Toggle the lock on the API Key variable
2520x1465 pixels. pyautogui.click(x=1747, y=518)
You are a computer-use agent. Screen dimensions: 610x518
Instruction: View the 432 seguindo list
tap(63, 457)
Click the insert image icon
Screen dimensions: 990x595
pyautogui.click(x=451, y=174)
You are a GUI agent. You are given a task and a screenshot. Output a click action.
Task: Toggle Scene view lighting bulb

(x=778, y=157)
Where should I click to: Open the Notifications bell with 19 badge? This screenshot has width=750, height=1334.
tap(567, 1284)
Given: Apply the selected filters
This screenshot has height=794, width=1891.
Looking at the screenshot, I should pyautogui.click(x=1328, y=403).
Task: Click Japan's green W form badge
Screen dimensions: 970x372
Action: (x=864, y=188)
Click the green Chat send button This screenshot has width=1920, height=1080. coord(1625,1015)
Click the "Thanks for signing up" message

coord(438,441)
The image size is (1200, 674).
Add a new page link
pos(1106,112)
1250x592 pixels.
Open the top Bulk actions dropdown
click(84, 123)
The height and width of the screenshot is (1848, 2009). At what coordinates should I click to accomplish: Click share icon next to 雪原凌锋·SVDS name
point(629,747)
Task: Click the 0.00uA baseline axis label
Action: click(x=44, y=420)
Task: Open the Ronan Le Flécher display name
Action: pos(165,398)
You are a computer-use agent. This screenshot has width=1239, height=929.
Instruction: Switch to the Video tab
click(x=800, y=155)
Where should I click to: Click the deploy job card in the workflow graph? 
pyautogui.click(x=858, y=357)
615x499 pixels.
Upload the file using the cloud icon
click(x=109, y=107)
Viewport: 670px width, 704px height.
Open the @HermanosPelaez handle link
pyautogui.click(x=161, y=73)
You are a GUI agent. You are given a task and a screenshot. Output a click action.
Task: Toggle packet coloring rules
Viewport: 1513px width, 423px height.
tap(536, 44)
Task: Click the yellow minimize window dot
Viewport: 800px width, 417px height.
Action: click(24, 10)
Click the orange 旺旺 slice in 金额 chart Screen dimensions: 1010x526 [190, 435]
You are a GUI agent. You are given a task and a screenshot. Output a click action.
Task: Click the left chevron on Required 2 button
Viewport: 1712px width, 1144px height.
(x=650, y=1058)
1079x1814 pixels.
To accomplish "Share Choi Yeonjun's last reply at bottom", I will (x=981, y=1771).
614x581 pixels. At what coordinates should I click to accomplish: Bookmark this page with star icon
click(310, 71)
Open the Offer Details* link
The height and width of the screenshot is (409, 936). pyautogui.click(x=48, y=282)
--- --- ---
Can you lay out the lines from the first one through the line holding "(x=778, y=157)", both ends included, as a Markdown table with columns Row and Text, leaving out blank lines?

| Row | Text |
|---|---|
| 1 | Toggle the lock on the API Key variable |
| 2 | 2520x1465 pixels. pyautogui.click(x=1747, y=518) |
| 3 | You are a computer-use agent. Screen dimensions: 610x518 |
| 4 | Instruction: View the 432 seguindo list |
| 5 | tap(63, 457) |
| 6 | Click the insert image icon |
| 7 | Screen dimensions: 990x595 |
| 8 | pyautogui.click(x=451, y=174) |
| 9 | You are a GUI agent. You are given a task and a screenshot. Output a click action. |
| 10 | Task: Toggle Scene view lighting bulb |
| 11 | (x=778, y=157) |